■ **Task item**
Only a number is expected: how many lines in the data below contain the word "will".

■ **Provided material**
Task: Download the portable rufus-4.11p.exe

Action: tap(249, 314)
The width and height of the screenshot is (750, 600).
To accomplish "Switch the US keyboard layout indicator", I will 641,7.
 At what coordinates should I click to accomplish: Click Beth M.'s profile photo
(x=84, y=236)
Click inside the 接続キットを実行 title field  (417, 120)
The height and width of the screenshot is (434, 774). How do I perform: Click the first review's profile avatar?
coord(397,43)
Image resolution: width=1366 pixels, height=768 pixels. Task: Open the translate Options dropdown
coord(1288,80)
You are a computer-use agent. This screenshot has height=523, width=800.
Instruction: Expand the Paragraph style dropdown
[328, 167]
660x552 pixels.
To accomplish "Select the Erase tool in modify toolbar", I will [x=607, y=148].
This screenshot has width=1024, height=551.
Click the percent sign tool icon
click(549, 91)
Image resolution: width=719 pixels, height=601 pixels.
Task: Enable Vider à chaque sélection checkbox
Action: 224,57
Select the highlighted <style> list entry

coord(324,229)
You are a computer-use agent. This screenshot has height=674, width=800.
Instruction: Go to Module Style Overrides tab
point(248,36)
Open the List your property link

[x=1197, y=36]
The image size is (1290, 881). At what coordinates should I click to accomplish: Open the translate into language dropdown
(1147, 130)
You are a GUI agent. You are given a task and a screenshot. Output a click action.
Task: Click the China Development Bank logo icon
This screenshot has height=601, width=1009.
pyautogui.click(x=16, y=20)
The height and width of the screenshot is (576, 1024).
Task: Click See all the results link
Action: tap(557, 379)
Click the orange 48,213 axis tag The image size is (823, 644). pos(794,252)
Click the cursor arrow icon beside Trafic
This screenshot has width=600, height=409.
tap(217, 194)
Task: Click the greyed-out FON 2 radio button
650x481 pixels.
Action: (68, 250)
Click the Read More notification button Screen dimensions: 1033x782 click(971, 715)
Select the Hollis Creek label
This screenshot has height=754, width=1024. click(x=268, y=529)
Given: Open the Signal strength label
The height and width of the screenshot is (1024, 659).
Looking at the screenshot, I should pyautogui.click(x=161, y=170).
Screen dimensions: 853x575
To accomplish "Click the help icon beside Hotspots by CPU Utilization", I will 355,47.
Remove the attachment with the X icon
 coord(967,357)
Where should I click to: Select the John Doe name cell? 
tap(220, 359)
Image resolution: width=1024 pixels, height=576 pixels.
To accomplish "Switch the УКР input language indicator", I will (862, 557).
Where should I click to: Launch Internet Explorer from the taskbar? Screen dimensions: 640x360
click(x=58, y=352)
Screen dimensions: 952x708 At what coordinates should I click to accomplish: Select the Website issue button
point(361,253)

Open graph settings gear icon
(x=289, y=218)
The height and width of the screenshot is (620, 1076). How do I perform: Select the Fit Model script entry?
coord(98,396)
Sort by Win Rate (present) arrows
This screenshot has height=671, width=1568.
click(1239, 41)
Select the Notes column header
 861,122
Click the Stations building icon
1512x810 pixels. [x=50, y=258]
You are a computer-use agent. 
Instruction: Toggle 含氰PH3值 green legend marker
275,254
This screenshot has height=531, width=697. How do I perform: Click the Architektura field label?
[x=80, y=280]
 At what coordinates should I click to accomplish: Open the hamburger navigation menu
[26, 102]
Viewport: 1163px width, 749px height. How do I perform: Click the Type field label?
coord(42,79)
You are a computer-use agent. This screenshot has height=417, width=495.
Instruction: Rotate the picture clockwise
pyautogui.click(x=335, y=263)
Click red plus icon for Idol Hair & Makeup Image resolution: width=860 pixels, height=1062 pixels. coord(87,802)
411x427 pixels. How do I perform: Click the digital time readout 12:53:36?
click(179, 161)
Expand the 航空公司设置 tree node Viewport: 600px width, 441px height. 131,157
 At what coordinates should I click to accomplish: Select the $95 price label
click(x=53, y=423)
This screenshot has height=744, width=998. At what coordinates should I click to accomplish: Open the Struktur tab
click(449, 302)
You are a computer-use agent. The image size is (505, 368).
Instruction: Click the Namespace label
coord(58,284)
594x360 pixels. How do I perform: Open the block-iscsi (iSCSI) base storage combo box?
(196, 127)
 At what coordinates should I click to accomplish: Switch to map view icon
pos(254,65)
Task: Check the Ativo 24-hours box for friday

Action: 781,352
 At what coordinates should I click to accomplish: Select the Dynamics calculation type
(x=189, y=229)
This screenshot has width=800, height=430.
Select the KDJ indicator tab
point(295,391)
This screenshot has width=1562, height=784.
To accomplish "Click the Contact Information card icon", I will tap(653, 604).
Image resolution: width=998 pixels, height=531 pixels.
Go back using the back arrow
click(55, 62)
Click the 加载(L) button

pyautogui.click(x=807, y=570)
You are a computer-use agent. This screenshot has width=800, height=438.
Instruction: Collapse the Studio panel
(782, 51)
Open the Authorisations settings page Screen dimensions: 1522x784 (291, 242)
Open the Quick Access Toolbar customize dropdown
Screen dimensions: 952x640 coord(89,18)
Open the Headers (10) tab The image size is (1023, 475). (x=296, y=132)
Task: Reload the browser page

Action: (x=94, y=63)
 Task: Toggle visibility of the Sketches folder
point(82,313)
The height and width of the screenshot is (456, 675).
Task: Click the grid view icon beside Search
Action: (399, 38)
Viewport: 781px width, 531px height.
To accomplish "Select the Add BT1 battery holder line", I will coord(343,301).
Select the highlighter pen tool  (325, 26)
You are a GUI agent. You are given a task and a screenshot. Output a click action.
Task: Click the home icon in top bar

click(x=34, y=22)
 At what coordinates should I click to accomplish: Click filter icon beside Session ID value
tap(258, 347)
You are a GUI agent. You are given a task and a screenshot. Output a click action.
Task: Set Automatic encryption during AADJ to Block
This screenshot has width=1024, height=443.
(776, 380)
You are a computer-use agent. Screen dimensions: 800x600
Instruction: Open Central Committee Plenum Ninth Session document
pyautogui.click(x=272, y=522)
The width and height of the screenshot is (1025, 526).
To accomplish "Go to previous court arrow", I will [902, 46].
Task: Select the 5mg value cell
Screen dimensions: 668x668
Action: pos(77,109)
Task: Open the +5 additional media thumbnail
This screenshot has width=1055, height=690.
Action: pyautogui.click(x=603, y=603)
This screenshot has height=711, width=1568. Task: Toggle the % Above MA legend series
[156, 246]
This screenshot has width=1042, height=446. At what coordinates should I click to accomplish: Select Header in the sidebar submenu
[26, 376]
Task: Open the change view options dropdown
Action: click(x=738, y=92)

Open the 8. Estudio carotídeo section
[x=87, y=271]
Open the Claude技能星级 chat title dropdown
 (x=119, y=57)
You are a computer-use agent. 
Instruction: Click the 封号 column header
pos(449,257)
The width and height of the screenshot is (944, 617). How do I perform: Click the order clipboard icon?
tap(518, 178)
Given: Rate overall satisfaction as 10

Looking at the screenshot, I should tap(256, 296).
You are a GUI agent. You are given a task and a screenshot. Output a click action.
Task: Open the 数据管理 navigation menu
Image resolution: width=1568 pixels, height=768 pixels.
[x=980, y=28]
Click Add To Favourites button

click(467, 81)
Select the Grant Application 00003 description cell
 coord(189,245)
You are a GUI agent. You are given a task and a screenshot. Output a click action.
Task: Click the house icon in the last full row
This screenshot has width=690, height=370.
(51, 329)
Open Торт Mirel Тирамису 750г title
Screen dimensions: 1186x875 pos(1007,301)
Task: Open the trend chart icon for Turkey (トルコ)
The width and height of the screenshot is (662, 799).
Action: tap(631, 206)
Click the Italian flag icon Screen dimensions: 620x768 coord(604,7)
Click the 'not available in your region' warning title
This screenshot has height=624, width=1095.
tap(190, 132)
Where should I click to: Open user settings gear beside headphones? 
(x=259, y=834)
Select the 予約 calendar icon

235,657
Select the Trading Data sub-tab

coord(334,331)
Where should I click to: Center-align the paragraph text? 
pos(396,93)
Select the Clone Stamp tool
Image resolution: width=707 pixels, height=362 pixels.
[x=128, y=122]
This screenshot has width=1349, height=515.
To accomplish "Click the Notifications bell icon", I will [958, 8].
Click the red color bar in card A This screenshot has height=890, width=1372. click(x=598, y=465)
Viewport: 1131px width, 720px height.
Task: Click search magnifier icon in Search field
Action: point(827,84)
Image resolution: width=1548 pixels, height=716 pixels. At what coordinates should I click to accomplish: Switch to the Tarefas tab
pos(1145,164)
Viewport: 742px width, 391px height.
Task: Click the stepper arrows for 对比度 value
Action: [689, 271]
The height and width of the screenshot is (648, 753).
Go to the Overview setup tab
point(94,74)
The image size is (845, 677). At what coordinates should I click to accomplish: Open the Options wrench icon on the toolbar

■ **Answer to this exercise**
8